Please reproduce every one of the records below word for word, leaving out the pictures.
==================================================
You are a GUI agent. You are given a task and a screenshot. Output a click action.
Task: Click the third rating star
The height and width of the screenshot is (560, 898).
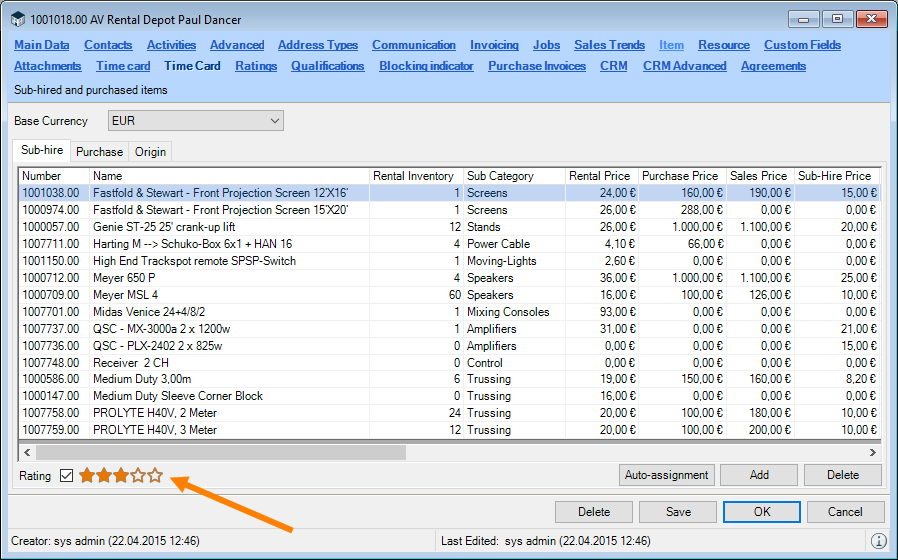pyautogui.click(x=121, y=476)
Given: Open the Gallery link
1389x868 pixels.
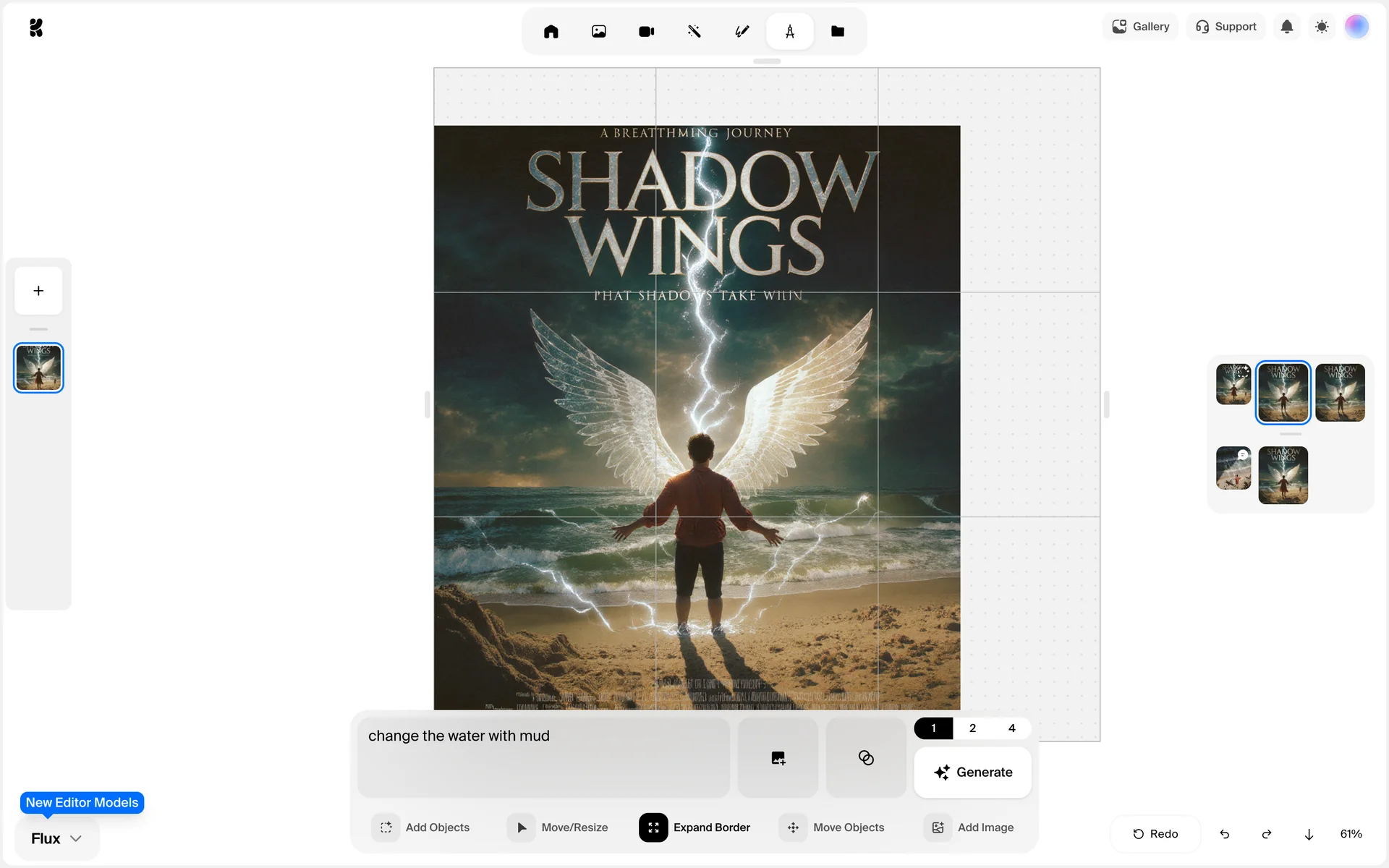Looking at the screenshot, I should coord(1140,27).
==================================================
▶ _Reply to the exercise_:
You are a GUI agent. You are given a task and a screenshot. Output a click action.
Task: Click the third rating star
The height and width of the screenshot is (560, 898).
pyautogui.click(x=121, y=476)
Given: Open the Gallery link
1389x868 pixels.
Looking at the screenshot, I should coord(1140,27).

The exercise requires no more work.